Она ела спокойно, время от времени бросала на меня пытливые взгляды, сама ничуть не изменилась в лице и даже не повела бровью.
– Кто вы, господин Лавронов?
– Вы уже сказали, – напомнил я любезно. – Господин Лавронов. Но можно и товарищ Лавронов. Еще вина?
Она чуть кивнула.
– Да, но чуть-чуть. Еще вечер впереди. Это верно, что у вас в России «товарищ» снова вытесняет «господина»?
– На абсолютно добровольной основе, – подчеркнул я. – А не как было в прошлый дотолерантный период.
С первым блюдом мы расправились достаточно быстро, жареных кузнечиков я схрустел парочку, остальные разгреб, показывая, что я клиент привередливый и со вкусом, все подряд не жру.

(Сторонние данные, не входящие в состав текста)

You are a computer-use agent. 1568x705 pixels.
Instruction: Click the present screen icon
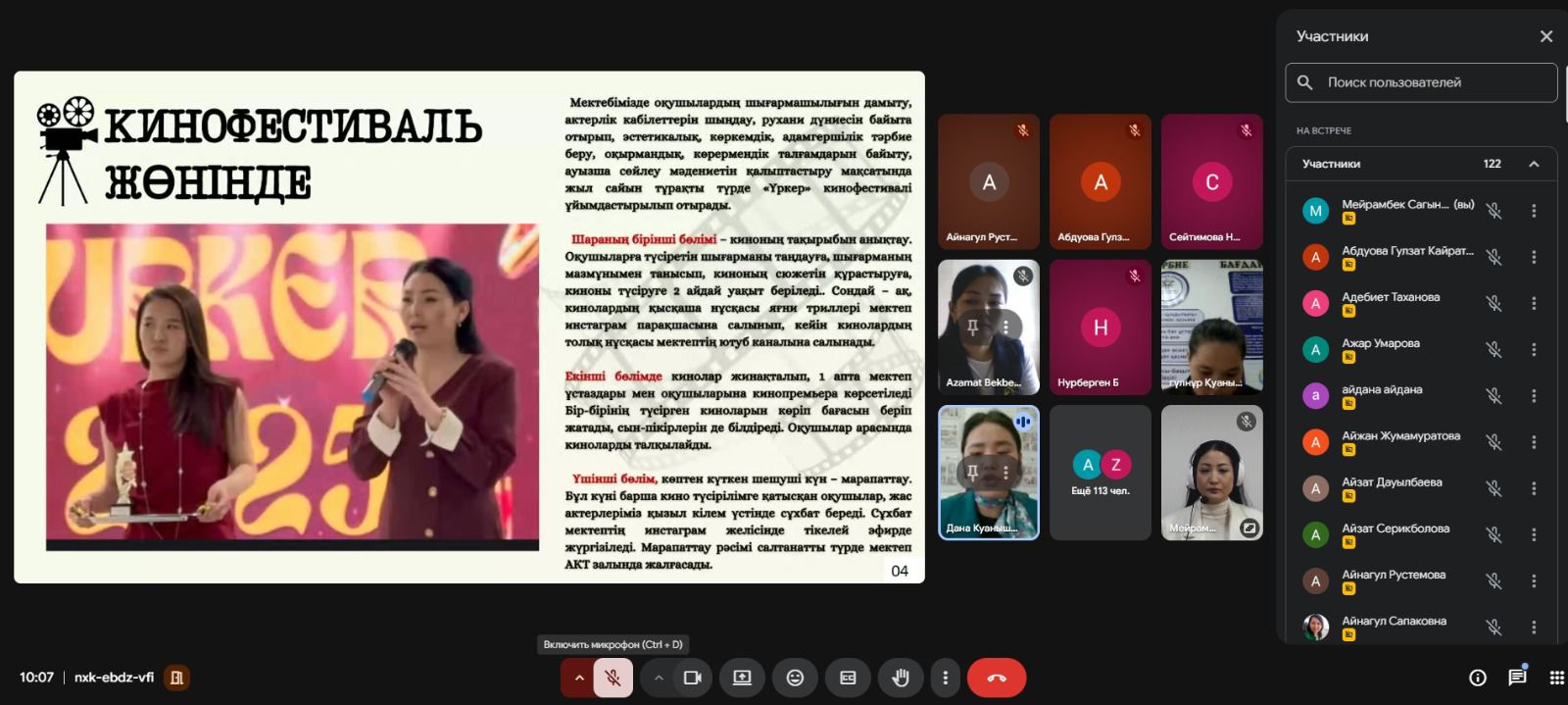[x=742, y=678]
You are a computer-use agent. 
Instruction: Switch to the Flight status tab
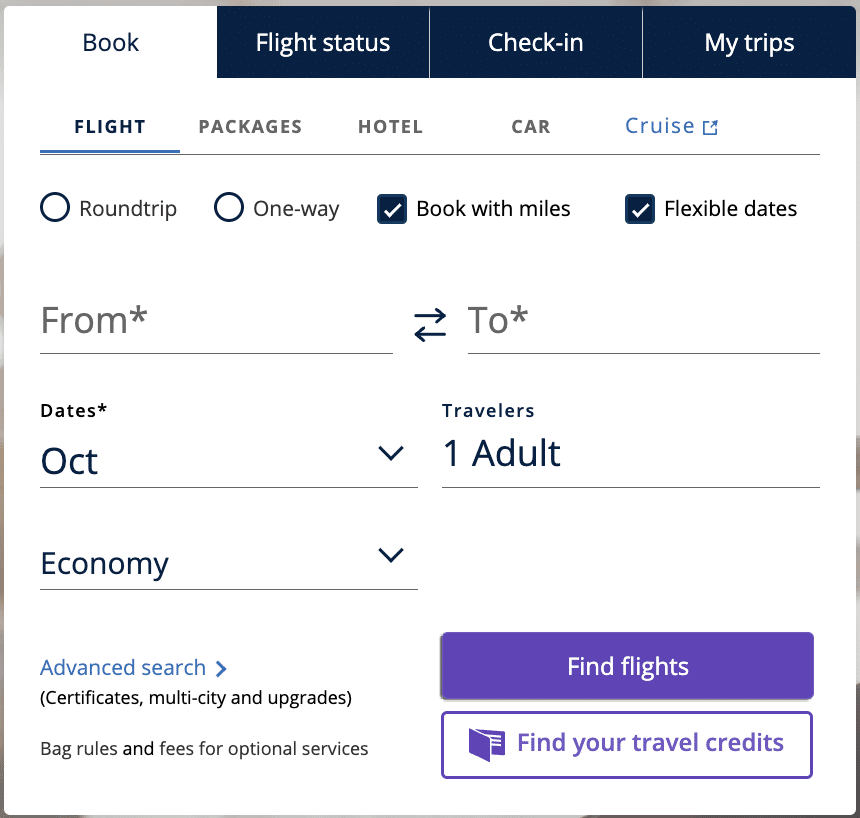click(323, 43)
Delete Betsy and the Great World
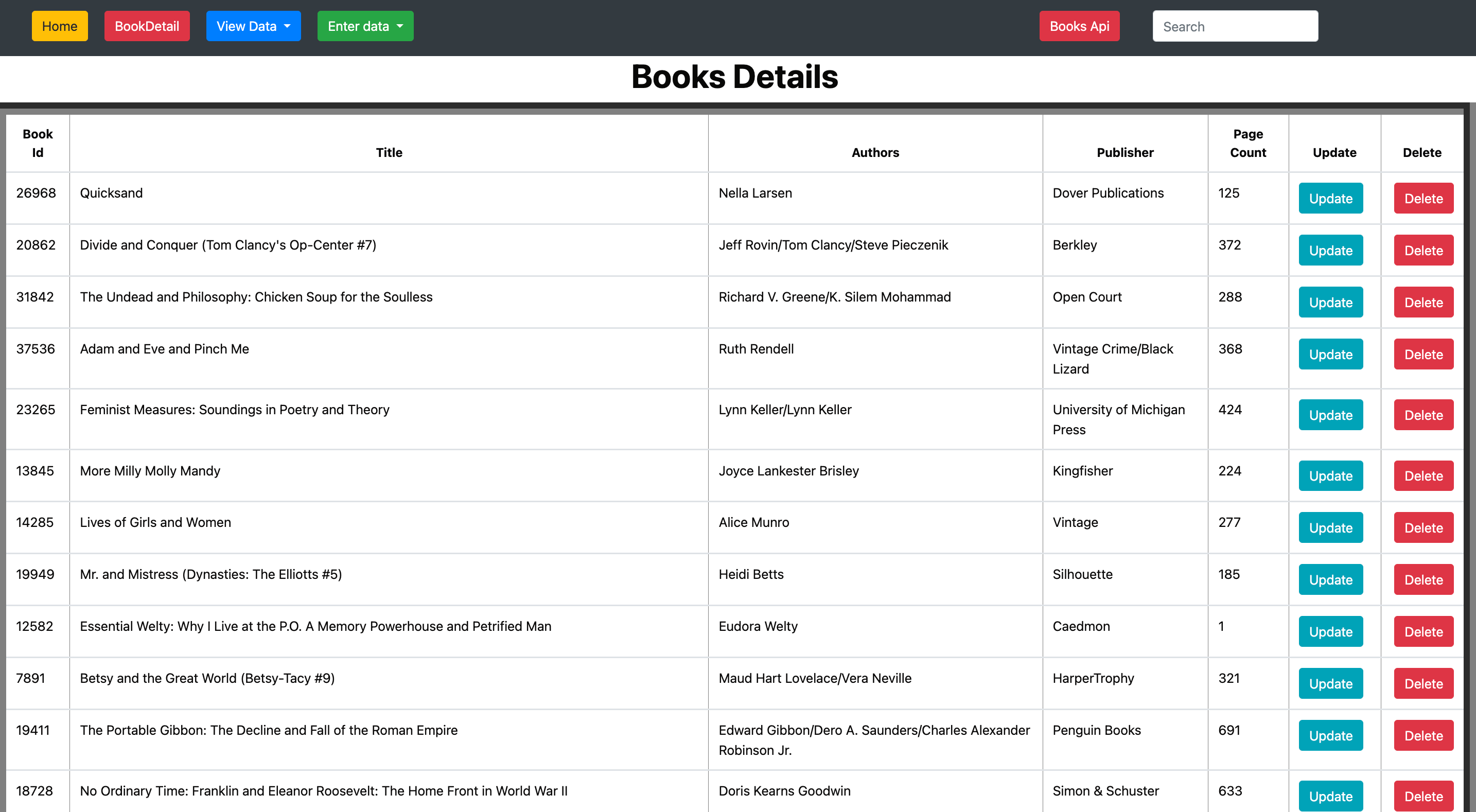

– Так кто вы, товарищ Лавронов? – повторила она задумчиво. – Хотя вопрос некорректен, понимаю. Правильнее было спросить, с какой вы целью?
Я ответил любезно:
– А какая цель у всей этой толпы, прибывшей из разных концов света? Это же Мекка туризма!.. Столько чудес, столько неожиданных открытий!.. Дивное сочетание гарун-аль-рашидовской древности и последних достижений хай-тека!.. А какой стол, какой стол!.. И все на халяву!
Она пробормотала:
– Да, туристов здесь уйма, затеряться нетрудно. Да только вас характеризуют как трудоголика. За время жизни вы ни разу никуда не выезжали на летний или зимний отдых… потому что у вас никогда не было отдыха. А если бывали за кордоном, то всегда только в составе научных делегаций.
– А кризис среднего возраста? – напомнил я. – Переоценка… точнее, переосмысление ценностей?.. Уход в буддизм, йогу, рерихнутость, поиски смысла бытия… Сейчас этот кризис в тренде, если не пройти, то как бы сразу записаться в тупое быдло. А с кризисом как бы нечто тонко чувствующее, одухотворенное, возвышенное…
– А у вас уже средний? – поинтересовалась она. – По данным ВОЗ, средний отодвинут где-то за шестьдесят, а то и за семьдесят лет…
– Да хоть за сто, – парировал я. – Гении быстро развиваются и быстро мрут.
Она оглядела меня оценивающе.
– Да, некоторая небрежность и пренебрежение устоявшимся мнением просматриваются…
Но это точно от ухода в буддизм?.. И кстати, где ваш пистолет?
Я покачал головой.
– Да чего таскать такую тяжесть? Я слабый, а еще и ленивый…
– Поняла, – ответила она. – Полагаете, проще отобрать, когда здесь четверо с пистолетами?
– Четверо? – переспросил я. – А остальные, что, уже ушли?
Она оглянулась, окинула зал цепким взглядом, посмотрела мне в глаза.
– А сколько насчитали вы?
– Всего семерых, – ответил я скромно. – Но я не присматривался, мне по фигу. Просто чересчур небрежно спрятали. Может быть, нарочито?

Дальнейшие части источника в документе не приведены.